Devant la difficulté à recruter de nouveaux bénévoles, il a
été décidé d'arrêter les permanences et d'organiser plutôt
des sessions d'information collectives sur différents thèmes
: comment faire une première demande de titre de séjour,
comment se déroule une procédure d'asile, comment faire un
recours auprès de la CNDA,…
"On a décidé d'organiser ça dans notre local mais aussi
dans des quartiers de Cayenne où beaucoup de gens,
dépourvus de moyens de transport, seraient concernés par
les problèmes de régularisation, de droit au séjour."
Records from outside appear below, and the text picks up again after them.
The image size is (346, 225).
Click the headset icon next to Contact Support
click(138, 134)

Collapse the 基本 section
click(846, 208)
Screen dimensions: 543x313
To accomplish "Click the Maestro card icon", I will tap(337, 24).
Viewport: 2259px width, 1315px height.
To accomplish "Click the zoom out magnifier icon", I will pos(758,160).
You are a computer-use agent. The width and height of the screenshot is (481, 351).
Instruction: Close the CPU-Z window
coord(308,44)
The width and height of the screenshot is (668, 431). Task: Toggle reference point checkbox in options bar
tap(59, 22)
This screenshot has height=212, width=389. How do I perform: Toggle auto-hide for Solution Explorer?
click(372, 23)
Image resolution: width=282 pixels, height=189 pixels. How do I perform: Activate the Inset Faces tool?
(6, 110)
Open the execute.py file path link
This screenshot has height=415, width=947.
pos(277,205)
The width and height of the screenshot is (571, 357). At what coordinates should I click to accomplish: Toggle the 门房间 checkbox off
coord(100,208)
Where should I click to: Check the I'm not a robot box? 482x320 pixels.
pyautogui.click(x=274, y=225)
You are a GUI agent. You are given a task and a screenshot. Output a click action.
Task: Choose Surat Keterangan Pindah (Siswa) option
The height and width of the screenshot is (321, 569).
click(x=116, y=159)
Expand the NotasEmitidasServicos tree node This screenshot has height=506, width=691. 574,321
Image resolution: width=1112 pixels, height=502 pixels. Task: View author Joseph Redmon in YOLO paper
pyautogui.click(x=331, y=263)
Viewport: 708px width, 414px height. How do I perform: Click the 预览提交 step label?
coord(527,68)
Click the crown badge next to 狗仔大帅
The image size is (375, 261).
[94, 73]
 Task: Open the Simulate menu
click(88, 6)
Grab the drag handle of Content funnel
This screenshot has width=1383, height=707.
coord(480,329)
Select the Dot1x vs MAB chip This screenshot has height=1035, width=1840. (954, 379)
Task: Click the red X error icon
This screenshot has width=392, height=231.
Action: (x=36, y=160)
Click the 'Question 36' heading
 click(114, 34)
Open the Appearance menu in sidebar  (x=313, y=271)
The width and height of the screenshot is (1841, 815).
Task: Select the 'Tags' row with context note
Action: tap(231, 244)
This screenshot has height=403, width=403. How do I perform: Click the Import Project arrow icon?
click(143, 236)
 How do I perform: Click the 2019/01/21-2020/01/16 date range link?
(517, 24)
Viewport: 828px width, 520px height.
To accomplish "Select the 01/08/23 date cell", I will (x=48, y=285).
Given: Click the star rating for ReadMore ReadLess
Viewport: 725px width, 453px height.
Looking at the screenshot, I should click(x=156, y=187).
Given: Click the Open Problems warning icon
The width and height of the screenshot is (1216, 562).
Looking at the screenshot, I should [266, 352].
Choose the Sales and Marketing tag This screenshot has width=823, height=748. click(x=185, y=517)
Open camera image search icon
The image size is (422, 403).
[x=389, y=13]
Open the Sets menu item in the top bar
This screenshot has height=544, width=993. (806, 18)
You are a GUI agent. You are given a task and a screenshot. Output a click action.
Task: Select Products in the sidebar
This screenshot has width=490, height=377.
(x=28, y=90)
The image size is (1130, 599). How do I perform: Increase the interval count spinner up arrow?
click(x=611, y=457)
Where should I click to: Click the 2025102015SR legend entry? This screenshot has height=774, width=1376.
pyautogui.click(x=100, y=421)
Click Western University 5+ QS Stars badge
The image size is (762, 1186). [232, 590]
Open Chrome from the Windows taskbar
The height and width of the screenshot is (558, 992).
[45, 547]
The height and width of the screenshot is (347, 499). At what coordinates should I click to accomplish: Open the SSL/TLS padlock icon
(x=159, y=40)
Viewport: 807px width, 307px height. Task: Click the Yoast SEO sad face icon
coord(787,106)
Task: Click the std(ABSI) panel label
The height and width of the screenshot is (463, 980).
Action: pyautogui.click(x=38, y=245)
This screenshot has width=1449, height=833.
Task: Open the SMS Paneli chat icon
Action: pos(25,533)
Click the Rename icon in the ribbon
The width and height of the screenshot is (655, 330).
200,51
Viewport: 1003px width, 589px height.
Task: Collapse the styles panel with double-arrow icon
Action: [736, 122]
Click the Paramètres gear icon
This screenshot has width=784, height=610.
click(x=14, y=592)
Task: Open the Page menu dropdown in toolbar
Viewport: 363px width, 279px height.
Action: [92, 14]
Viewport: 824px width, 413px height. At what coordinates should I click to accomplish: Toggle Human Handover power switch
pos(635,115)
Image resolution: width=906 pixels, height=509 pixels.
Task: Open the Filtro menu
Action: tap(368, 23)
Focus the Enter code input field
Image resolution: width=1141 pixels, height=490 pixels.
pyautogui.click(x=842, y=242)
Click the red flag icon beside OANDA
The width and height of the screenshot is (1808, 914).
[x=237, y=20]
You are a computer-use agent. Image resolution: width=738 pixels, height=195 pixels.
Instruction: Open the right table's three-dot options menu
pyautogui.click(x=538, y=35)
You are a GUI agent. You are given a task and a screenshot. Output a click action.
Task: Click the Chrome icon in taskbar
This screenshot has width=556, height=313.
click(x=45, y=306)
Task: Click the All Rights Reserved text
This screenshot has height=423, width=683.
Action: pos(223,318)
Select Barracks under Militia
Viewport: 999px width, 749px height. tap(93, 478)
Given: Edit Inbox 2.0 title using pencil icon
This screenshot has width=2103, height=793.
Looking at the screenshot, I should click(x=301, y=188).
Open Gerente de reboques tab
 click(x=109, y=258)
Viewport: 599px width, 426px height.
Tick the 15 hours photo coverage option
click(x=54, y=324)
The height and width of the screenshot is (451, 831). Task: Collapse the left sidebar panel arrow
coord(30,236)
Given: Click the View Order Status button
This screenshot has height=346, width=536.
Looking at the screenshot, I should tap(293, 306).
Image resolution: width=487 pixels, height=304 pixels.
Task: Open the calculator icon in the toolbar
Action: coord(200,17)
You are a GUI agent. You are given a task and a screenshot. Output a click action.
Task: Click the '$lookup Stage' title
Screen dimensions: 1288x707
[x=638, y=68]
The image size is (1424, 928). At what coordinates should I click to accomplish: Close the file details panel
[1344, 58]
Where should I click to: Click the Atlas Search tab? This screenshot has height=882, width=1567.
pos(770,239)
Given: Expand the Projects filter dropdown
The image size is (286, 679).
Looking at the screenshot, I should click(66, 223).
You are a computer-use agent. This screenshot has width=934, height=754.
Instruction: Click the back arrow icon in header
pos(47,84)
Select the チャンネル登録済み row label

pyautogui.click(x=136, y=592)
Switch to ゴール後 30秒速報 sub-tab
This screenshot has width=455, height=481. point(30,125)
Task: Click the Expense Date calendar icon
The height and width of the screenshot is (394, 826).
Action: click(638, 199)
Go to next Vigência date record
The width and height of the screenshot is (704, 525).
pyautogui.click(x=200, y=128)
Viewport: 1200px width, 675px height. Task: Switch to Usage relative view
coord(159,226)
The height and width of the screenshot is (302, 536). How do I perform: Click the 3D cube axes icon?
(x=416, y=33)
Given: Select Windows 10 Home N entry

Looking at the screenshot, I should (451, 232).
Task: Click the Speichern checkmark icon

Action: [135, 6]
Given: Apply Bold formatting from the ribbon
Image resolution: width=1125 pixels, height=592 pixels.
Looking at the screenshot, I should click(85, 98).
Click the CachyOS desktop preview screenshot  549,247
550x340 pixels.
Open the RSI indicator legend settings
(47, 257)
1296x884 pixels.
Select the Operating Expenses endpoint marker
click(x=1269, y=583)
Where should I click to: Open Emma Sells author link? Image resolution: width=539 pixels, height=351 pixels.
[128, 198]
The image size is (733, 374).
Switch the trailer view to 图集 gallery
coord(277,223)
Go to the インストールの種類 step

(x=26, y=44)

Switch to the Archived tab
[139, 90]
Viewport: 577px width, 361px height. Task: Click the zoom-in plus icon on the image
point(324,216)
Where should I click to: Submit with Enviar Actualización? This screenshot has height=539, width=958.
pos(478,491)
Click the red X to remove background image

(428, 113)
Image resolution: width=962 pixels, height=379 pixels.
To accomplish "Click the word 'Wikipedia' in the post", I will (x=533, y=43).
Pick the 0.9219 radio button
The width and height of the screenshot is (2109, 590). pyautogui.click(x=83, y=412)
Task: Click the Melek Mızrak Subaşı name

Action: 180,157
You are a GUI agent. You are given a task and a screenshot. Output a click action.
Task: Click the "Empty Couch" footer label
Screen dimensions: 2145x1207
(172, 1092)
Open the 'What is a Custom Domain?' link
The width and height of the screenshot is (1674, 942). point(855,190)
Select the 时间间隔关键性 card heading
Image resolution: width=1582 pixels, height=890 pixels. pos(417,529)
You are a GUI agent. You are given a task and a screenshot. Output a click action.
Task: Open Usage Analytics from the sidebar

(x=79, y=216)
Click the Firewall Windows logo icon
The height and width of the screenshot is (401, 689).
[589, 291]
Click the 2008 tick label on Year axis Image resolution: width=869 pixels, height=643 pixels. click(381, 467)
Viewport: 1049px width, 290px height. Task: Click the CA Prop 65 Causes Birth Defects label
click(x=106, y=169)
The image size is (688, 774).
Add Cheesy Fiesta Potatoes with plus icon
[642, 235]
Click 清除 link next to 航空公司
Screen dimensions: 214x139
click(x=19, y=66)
"Nous avons une bonne cohésion entre les salariées de La
Cimade en rétention et les bénévoles, nous faisons du bon
travail, ensemble : ça demande du boulot d'organisation,
de documentation, de réalisation d'outils, et les
bénévoles sont toujours un peu frustrés de devoir refuser
l'accompagnement individuel de personnes qui posent des
questions personnelles…
Le Groupe local s'oriente maintenant vers un retour des
permanences : pour ça, il faut passer d'abord par des
actions de formation et puis une réflexion serrée sur
comment on va accueillir les personnes, sans se laisser
dépasser par une arrivée trop massive de demandeurs qu'on
ne serait pas capable d'assumer…"
"Aujourd'hui, en plus, la Guyane est toujours en
situation difficile du fait du Covid : les frontières sont
officiellement fermées, le couvre-feu est toujours en
vigueur de 24h à 5h du matin et une commune est à nouveau
confinée. Durant la période de confinement, on en a
profité pour prendre le temps de traduire nos documents en
espagnol ou en anglais, en portugais, en haïtien, en arabe
(eh oui) : depuis plusieurs mois, maintenant, il y a un
nouvel afflux de demandeurs d'asile du Moyen-Orient (de
Syrie) et du Yémen arrivant via la Brésil. Ils veulent
atteindre la France mais savent que par la route de la
Grèce, ça se passe très mal… Depuis le mois de juillet, on
voit aussi arriver des cubains : plus d’une cinquantaine
sont à Cayenne, à la rue. On sait que beaucoup de gens
sont encore bloqués à la frontière qui reste fermée, que
ce soit du côté du Brésil ou du Suriname. Des gens
arrivent bien sûr à passer quand même… l'hébergement des
demandeurs d'asile est complètement saturé, mais la
sous-préfète a déjà annoncé une … baisse du nombre de
places avec la fin de l’état d’urgence sanitaire."
La Cimade, avec les autres associations (Aides, Médecins du
Monde, le Secours catholique, le Comède, RESF,…) et des
associations locales (DAAC, Kaz’avenir, le collectif citoyen
solidarités réfugiés…) continue de demander une amélioration
des conditions d'accueil des demandeurs d'asile d'autant que
malgré la fin du confinement, l'accès à la préfecture est
toujours compliqué.
"La mise en place actée par le Conseil national, il y a
quelques mois, d'un groupe de travail sur les Outre-mers,
est pour nous une satisfaction. On est content qu'une
réflexion démarre vraiment sur la place des Outre-mers à
La Cimade. On avait déjà parlé de la difficulté
d'organiser la "région Outre-mer", et de l’absence de
représentation des Outre-mers dans les instances de La
Cimade… nous souhaitons que cela évolue !
Ce groupe de travail va permettre de se dire les choses,
d'avancer, de lancer une réflexion sur notre façon de
travailler ici et là et d’améliorer notre inscription dans
la dynamique nationale de La Cimade."